:: RECORDS PROVIDED

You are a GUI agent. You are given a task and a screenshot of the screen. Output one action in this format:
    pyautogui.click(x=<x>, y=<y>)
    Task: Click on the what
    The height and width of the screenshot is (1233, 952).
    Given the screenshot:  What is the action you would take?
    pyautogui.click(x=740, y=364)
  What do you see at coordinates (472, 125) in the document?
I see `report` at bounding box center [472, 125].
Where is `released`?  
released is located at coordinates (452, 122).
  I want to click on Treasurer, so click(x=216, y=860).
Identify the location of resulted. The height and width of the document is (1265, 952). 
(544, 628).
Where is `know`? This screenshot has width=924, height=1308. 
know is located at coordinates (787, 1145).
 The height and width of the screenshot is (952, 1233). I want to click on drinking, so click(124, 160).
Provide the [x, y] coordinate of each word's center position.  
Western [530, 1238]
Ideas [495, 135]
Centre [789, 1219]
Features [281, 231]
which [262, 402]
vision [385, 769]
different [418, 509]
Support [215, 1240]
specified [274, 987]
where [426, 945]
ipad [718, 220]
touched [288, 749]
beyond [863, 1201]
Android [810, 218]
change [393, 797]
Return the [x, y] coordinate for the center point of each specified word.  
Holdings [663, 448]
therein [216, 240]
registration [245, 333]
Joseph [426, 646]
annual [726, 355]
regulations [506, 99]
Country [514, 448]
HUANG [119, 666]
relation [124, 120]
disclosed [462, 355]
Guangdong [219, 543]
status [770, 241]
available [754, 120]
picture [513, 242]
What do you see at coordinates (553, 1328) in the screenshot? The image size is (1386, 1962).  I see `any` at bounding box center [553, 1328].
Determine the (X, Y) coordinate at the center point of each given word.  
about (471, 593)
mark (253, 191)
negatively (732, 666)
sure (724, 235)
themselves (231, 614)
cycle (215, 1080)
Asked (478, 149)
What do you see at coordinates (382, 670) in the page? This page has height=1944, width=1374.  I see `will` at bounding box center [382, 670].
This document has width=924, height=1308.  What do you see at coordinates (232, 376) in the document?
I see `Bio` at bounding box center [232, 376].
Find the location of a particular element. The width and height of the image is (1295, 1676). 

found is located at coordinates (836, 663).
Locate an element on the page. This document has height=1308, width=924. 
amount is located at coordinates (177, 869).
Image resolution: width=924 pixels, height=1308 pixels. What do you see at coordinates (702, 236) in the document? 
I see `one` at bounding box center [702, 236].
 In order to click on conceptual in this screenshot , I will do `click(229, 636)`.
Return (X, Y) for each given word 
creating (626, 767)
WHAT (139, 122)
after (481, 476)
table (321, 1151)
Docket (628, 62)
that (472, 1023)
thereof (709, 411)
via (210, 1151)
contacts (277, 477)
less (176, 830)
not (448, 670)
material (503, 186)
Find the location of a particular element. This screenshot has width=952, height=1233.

::::

Copy out the records word for word, beginning at the line containing "themselves (231, 614)" and continuing through the last line of the records.

themselves (231, 614)
cycle (215, 1080)
Asked (478, 149)
What do you see at coordinates (382, 670) in the page? This page has height=1944, width=1374.  I see `will` at bounding box center [382, 670].
This document has width=924, height=1308.  What do you see at coordinates (232, 376) in the document?
I see `Bio` at bounding box center [232, 376].
Find the location of a particular element. The width and height of the image is (1295, 1676). 

found is located at coordinates (836, 663).
Locate an element on the page. This document has height=1308, width=924. 
amount is located at coordinates (177, 869).
Image resolution: width=924 pixels, height=1308 pixels. What do you see at coordinates (702, 236) in the document? 
I see `one` at bounding box center [702, 236].
 In order to click on conceptual in this screenshot , I will do `click(229, 636)`.
Return (X, Y) for each given word 
creating (626, 767)
WHAT (139, 122)
after (481, 476)
table (321, 1151)
Docket (628, 62)
that (472, 1023)
thereof (709, 411)
via (210, 1151)
contacts (277, 477)
less (176, 830)
not (448, 670)
material (503, 186)
Find the location of a particular element. This screenshot has width=952, height=1233.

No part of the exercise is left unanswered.